LA JOLLA, Calif., Sept. 8, 2011 /PRNewswire/ -- Regulus Therapeutics Inc., a biopharmaceutical company leading the discovery and development of innovative medicines targeting microRNAs, today announced the presentation of recent advances in its microRNA therapeutic preclinical programs for the treatment of metabolic diseases and cancer. Specifically, Neil W. Gibson, Ph.D., Regulus' chief scientific officer will provide updates on the company's programs targeting microRNA-33 and microRNA-21 at the 7th Annual Meeting of the Oligonucleotide Therapeutics Society held Sept. 8–10, 2011, in Copenhagen, Denmark.  In a talk titled "Therapeutic Targeting of microRNAs," Dr. Gibson will present new data demonstrating that the inhibition of microRNA-33 with proprietary oligonucleotide anti-miRs in animal models increased levels of HDL-cholesterol (the 'good' cholesterol) and reduced levels of triglycerides.  Additional preclinical data presented by Regulus confirmed that microRNA-21 is upregulated in human cancers and that microRNA-21 inhibition impacts tumor burden and significantly increases survival in preclinical models of hepatocellular carcinoma.
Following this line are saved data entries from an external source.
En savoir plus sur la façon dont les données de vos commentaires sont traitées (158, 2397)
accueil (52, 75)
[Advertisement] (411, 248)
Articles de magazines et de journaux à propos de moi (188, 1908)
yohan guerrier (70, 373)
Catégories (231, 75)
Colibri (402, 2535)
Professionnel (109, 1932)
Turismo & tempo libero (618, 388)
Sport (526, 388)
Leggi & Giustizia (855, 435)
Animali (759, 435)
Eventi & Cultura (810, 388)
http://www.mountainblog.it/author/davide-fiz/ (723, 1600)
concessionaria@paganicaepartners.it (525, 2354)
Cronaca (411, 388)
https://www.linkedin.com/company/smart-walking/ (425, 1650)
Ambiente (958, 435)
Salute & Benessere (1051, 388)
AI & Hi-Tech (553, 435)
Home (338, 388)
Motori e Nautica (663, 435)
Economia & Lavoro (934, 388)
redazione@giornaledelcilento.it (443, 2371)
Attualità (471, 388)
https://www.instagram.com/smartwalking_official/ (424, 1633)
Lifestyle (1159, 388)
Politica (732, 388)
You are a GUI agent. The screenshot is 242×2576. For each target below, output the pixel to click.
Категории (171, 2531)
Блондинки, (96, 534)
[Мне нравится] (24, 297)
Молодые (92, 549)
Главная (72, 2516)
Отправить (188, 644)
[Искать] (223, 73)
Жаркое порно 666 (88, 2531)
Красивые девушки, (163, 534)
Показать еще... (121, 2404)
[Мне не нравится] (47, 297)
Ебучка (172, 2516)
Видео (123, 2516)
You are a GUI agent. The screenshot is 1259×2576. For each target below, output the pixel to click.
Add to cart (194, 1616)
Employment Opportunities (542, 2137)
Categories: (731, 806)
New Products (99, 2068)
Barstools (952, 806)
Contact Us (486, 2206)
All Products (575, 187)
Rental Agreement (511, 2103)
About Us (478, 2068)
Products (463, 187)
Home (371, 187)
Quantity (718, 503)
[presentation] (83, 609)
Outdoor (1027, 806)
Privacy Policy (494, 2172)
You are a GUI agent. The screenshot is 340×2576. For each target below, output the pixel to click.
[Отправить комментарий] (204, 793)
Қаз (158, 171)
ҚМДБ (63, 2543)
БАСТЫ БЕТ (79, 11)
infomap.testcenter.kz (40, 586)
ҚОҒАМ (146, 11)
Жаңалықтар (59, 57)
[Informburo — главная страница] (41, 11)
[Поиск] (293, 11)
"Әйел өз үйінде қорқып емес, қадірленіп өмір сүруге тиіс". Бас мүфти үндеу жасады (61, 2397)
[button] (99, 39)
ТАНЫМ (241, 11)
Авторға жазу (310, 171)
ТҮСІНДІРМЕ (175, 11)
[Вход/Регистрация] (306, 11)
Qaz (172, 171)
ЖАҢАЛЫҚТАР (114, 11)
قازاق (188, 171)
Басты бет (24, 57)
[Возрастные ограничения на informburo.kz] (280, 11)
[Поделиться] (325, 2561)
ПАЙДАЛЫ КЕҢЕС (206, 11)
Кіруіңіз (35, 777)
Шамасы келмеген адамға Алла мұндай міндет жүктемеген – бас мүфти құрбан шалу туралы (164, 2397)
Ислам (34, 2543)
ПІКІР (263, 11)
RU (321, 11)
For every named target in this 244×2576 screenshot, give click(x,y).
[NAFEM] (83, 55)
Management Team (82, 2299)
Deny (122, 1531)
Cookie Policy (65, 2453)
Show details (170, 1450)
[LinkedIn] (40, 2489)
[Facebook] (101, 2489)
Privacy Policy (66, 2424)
"Our exciting data show that inhibiting dysregulated microRNAs with our proprietary anti-miR oligonucleotides are effective at altering disease pathogenesis in animal models and provide us confidence to move these programs forward into clinical development," said Dr. Gibson. "Indeed, anti-miRs targeting miR-33 show promise as a novel strategy for treatment of cardiovascular disease and metabolic syndrome while anti-miRs targeting miR-21 demonstrate robust efficacy in pre-clinical tumor models."

Data updates will be made on the following programs:

miR-33. Regulus is developing microRNA therapeutics targeting miR-33 using proprietary chemically modified anti-miR oligonucleotides delivered systemically. microRNA-33a and b (miR-33a/b), which differ by only two nucleotides, are intronic microRNAs located within the sterol response element binding protein genes SREBF2 and SREBF1, respectively, which code for transcription factors that regulate cholesterol and fatty acid metabolism. Recent studies have shown that miR-33a/b regulates the cholesterol and fatty acid pathways in a negative feedback loop.  miR-33/b represses the cholesterol transporter ABCA1 resulting in decreased cellular cholesterol efflux to HDL-C and reverse cholesterol transport. Inhibition of miR-33 in mice, which only have miR-33a, resulted in enhanced cholesterol transport and reduction of atherosclerotic plaques (Rayner et al., J Clin Invest doi:10.1172/JCI57275). miR-33a/b also suppresses key enzymes involved in the oxidation of fatty acids resulting in the accumulation of triglycerides. Inhibition of miR-33a/b increases fatty acid oxidation and insulin signaling (Davalos et al., PNAS doi:10.1073/pnas.1102281108). These studies suggest that an anti-miR33a/b oligonucleotide treatment may be a promising strategy to treat metabolic disease.  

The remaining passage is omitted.